Ils sont reconnus par le ministère chargé de la l'Enseignement professionnel et peuvent être délivrés par des établissements privés qui en font la demande [24]:

Le nouvel établissement public France compétences a mis en place deux labels de certification professionnelle afin de distinguer les diplômes et les titres[25]. Le ministère du Travail chargé de la Formation professionnelle est l'autorité responsable de la certification[26]. Par ailleurs, un contrat d'apprentissage ne peut être signé s'il ne se déroule pas dans le cadre d'un titre à finalité professionnelle enregistré aux répertoires nationaux (RNCP ou RS).

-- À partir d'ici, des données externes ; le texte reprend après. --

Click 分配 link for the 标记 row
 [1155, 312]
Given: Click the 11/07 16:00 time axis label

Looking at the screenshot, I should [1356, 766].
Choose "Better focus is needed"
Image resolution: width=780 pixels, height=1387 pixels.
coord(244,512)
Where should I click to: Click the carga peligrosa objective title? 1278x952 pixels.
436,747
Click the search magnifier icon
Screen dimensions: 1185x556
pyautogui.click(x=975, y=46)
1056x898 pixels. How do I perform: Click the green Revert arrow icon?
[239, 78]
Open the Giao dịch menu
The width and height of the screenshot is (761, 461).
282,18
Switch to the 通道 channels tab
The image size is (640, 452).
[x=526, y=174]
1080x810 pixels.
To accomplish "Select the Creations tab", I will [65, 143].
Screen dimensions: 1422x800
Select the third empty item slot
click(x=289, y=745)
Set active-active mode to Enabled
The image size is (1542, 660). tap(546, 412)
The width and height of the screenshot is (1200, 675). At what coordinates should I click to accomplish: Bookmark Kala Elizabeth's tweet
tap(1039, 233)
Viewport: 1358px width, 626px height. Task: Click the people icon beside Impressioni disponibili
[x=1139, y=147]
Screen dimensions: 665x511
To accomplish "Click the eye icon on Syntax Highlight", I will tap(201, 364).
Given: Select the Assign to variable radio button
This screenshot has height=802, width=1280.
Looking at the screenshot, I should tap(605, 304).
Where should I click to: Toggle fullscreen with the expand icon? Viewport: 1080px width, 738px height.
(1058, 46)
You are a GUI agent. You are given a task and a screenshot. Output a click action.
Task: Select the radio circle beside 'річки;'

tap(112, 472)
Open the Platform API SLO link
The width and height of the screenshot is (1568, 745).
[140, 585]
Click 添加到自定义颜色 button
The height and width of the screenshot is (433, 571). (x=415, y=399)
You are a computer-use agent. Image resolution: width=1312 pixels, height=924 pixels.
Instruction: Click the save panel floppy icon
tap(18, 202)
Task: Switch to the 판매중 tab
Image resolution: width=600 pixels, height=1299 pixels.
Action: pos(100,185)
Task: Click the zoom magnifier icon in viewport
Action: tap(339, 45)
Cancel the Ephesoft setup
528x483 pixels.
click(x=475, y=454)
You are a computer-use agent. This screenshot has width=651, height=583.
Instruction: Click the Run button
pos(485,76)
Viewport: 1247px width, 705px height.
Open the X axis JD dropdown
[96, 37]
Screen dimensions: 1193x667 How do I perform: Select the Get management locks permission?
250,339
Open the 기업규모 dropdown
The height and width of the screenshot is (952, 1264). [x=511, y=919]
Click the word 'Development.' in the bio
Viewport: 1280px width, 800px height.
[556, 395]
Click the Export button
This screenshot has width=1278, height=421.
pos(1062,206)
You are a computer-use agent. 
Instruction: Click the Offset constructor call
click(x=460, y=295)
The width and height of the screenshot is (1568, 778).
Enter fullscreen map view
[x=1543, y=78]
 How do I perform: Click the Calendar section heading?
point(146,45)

Les diplômes non reconnus par l'État

Parmi les diplômes non reconnus par l'État, il existe les diplômes d'établissement – non enregistrés au RNCP – ou encore les diplômes (MS ou MSc) de la Conférence des grandes écoles qui n'auraient pas été enregistrés au RNCP, ainsi que les titres et certificats propres aux établissements. En France, le bachelor ne peut être un diplôme, il s'agit d'un cursus de formation qui peut – ou non – faire l'objet d'un enregistrement en tant que diplôme ou titre à finalité professionnelle aux répertoires nationaux de France compétences.

Établissements d'enseignement supérieur privés d'intérêt général (EESPIG)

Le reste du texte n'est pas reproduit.